Finanças

Dólar avança ante outras moedas principais, com dados e EUA-China no radar

O dólar subiu em relação a outras moedas fortes, apoiado por indicadores dos Estados Unidos e com investidores também atentos aos sinais da relação entre Estados Unidos e China. Além disso, o peso argentino se recuperou após três dias de quedas com a política local no radar, enquanto o peso mexicano acabou por se fortalecer ante o dólar, após o Banco Central do México (Banxico) surpreender e cortar os juros.

No fim da tarde em Nova York, o dólar subia a 106,07 ienes, o euro recuava a US$ 1,1112 e a libra tinha alta a US$ 1,2111. O índice DXY, que mede o dólar em relação a outras moedas principais, teve ganho de 0,16%, a 98,144 pontos.

O dólar chegou a perder terreno ante outras moedas fortes, após o Ministério das Finanças da China afirmar em comunicado que a decisão dos EUA de impor tarifa de 10% sobre cerca de US$ 300 bilhões em importações chinesas “violou” o consenso entre os presidentes Donald Trump e Xi Jinping, o que levaria Pequim a adotar “as contramedidas necessárias”.

Ao longo da manhã, porém, a divisa americana ganhou força. As vendas no varejo nos EUA cresceram 0,7% em julho ante junho, o que superou a previsão de alta de 0,3% dos analistas. O índice de atividade industrial Empire State também veio acima do esperado em agosto, embora a produção industrial tenha frustrado a previsão.
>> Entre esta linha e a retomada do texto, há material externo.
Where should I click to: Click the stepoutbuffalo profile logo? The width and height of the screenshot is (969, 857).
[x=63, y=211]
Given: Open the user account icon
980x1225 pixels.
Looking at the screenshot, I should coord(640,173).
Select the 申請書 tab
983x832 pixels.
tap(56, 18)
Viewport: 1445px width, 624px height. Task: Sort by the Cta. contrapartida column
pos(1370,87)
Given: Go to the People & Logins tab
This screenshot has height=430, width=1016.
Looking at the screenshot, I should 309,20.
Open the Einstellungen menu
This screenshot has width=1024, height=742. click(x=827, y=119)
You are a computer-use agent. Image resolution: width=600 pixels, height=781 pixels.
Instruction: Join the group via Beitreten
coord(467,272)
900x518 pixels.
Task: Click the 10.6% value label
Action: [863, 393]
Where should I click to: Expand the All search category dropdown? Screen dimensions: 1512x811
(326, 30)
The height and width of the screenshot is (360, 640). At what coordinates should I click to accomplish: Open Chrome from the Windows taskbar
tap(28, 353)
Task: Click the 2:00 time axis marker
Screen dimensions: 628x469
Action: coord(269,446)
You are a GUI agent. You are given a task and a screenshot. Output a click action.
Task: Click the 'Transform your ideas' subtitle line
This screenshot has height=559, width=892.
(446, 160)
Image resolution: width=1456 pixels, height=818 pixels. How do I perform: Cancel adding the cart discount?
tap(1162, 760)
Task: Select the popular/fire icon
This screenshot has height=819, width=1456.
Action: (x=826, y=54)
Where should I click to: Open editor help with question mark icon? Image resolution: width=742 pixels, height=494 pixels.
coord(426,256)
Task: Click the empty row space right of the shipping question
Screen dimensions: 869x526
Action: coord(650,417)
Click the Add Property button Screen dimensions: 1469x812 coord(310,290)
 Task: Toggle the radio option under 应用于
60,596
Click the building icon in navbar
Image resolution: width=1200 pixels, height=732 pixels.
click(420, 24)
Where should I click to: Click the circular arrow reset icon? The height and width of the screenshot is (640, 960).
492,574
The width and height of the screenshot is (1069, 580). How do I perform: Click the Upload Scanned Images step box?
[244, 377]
Ante divisas emergentes e commodities, o dólar avançava a 19,6077 pesos mexicanos, no fim da tarde em Nova York. O dólar caía ante a divisa do México logo antes da decisão de política monetária local, mas passou a inverter o movimento após o Banxico reduzir a taxa básica de juros em 25 pontos-base, a 8,00%.

O dólar ainda recuava a 57,2674 pesos argentinos. A moeda da Argentina com isso se recuperou um pouco de uma sequência de baixas nesta semana, provocada pela derrota do presidente Mauricio Macri em eleições primárias no domingo. Hoje, o Banco Central da República Argentina (BCRA) ofertou US$ 44 bilhões no mercado cambial, menos que a cota diária atual dessa operação, de US$ 60 bilhões. Além disso, o BCRA também realizou leilões de Letras de Liquidez (Leliq).